Además, nos dicen que el mundo globalizado y “multicultural” lleva a los hombres y mujeres a abrirse a nuevos puntos de vista. En el puesto de trabajo, en la universidad, en el barrio, convivimos personas de distintas religiones y de ideas filosóficas contrapuestas. La interrelación debería crear, según repiten estos autores, una actitud más abierta hacia los otros, lo cual se logra a través de redimensionar el valor de las propias certezas, hasta reducirlas a opiniones que no pueden ser mejores que las opiniones defendidas por los otros.
A cada persona y a cada grupo, aclaran estos autores, se le reconoce el derecho a acoger una visión religiosa o filosófica en total libertad. Pero ninguno debería tener la “soberbia” de decir que su posición es verdadera y que los demás están equivocados. Especialmente, insisten, llegaría la hora de un gesto de humildad y de apertura a esta nueva situación por parte del Papa y de la Iglesia católica, una de las agrupaciones que todavía mantiene, en el mundo contemporáneo, la idea de poseer la verdad.

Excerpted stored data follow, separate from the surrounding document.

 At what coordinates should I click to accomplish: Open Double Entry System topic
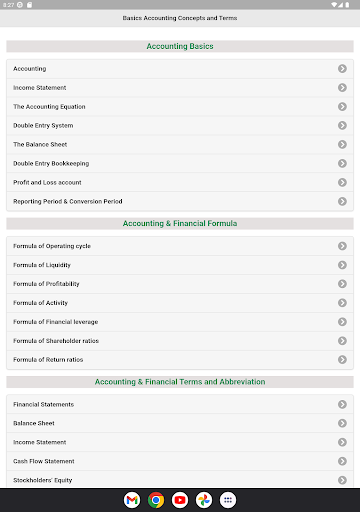click(180, 126)
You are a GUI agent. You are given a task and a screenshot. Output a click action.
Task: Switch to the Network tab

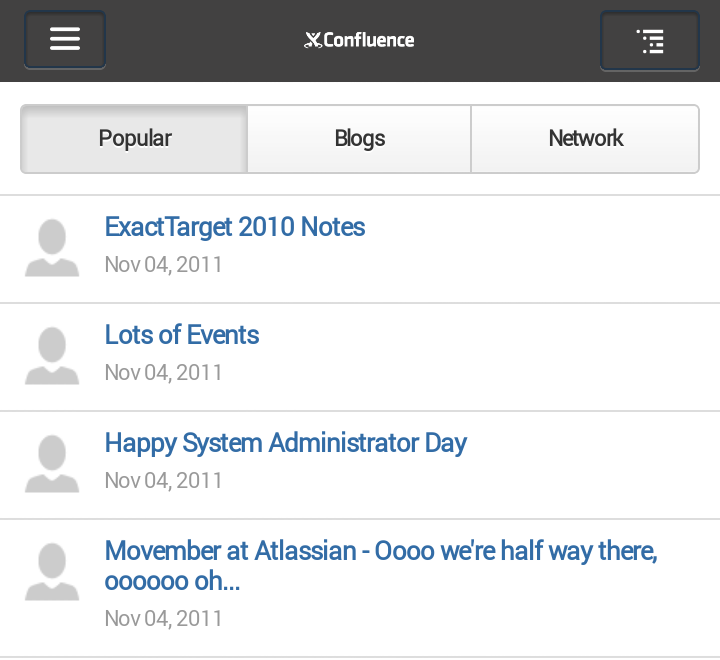[585, 139]
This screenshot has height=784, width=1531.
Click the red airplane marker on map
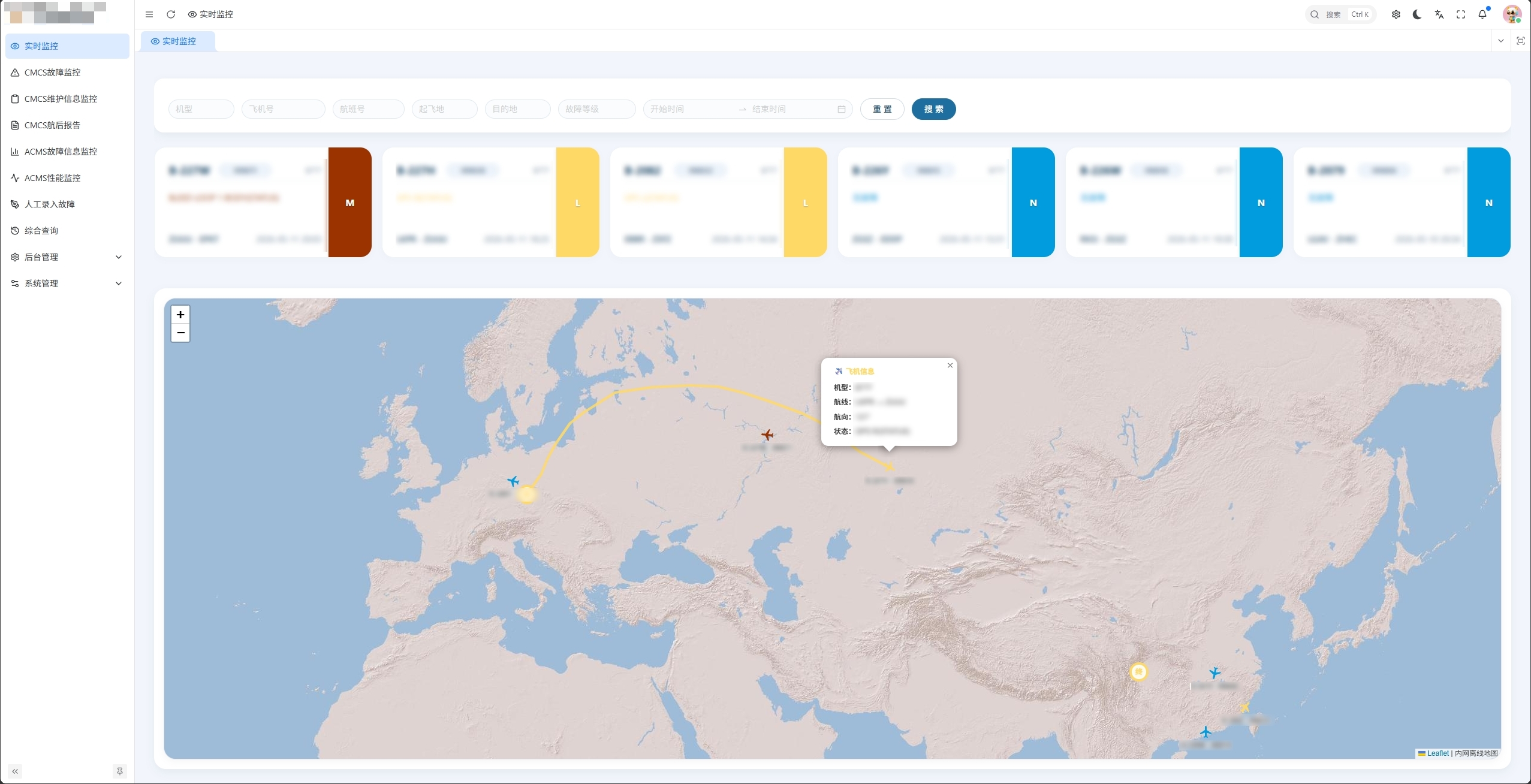click(x=767, y=435)
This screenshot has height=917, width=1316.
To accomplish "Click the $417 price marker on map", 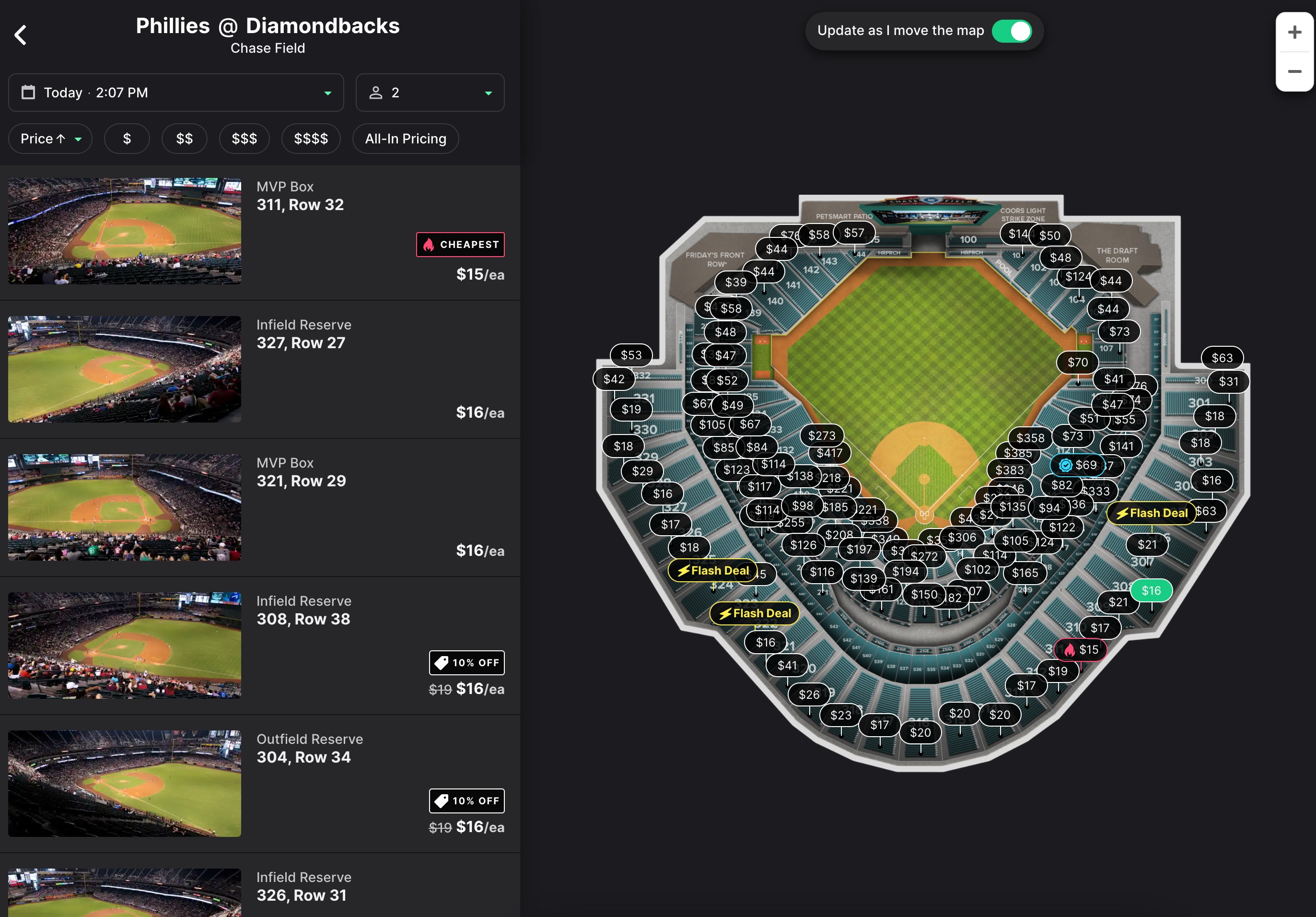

Pero estas reflexiones adolecen de un error de perspectiva, pues ven a la religión católica como si fuese simplemente el resultado de un camino humano, pensado por algunos individuos más o menos inteligentes. Si se redujese el catolicismo a esto, a una construcción cultural y religiosa, entonces se podría conceder a nuestros críticos algo de razón. “Algo”, no todo: si a un nivel simplemente humano una persona llega a descubrir una verdad en algún campo del saber, tal verdad vale siempre aunque a ella se opongan miles y miles de votos democráticos y de opiniones equivocadas. No todo dato de las culturas puede quedar reducido a “opinión” sin fundamento cierto, pues hay conquistas de algunos pueblos que valen para todos y para siempre; como, por ejemplo, la defensa de los derechos y la igualdad entre el hombre y la mujer.
Pero la religión católica no es simplemente un producto cultural levantado por hombres geniales. Es una religión que parte del reconocimiento de que Dios ha entrado en la historia, de que Cristo es el Hijo del Padre que ha venido a salvar al ser humano. Tal reconocimiento es el punto de partida de la Iglesia católica, y la Iglesia nunca podrá renunciar a la certeza que tiene de estar construida sobre una acción divina en el mundo.
Es cierto que muchos no reconocen este origen divino de la Iglesia. Pero no pueden imponernos a los católicos, por el respeto que merece cualquier conciencia, a renunciar a esta convicción profunda. Como tampoco los católicos, según enseña el Concilio Vaticano II, podemos imponer a nadie que den los pasos necesarios para alcanzar la fe en Jesucristo.
Los católicos, con todo el respeto que merecen nuestros críticos, creemos que estamos en la luz, que poseemos la verdad; no sobre cualquier tema (la Biblia no es un manual de ciencias naturales ni de química orgánica), sino sobre aquello que se refiere a la salvación y al sentido más profundo de la existencia humana. Lo creemos no por méritos propios, ni por orgullo insensato, ni por una testarudez que nos lleva a adherirnos a pasados ya caducos. Creemos, simplemente, gracias al Amor del Padre que nos ha manifestado algo de su misterio al enviarnos al Hijo, y que nos dejó el Espíritu Santo por el que podemos llamar “Padre” a Dios, y por el que podemos amar a nuestros hermanos.
Desde la experiencia de ser hijos de Dios, los católicos estamos llamados a ofrecer al mundo el testimonio de nuestra esperanza y de nuestras certezas; desde razones respetuosas, pero seguras; y, sobre todo, con un amor que abre corazones al diálogo y que permite superar miedos y barreras levantadas por numerosas incomprensiones y luchas del pasado.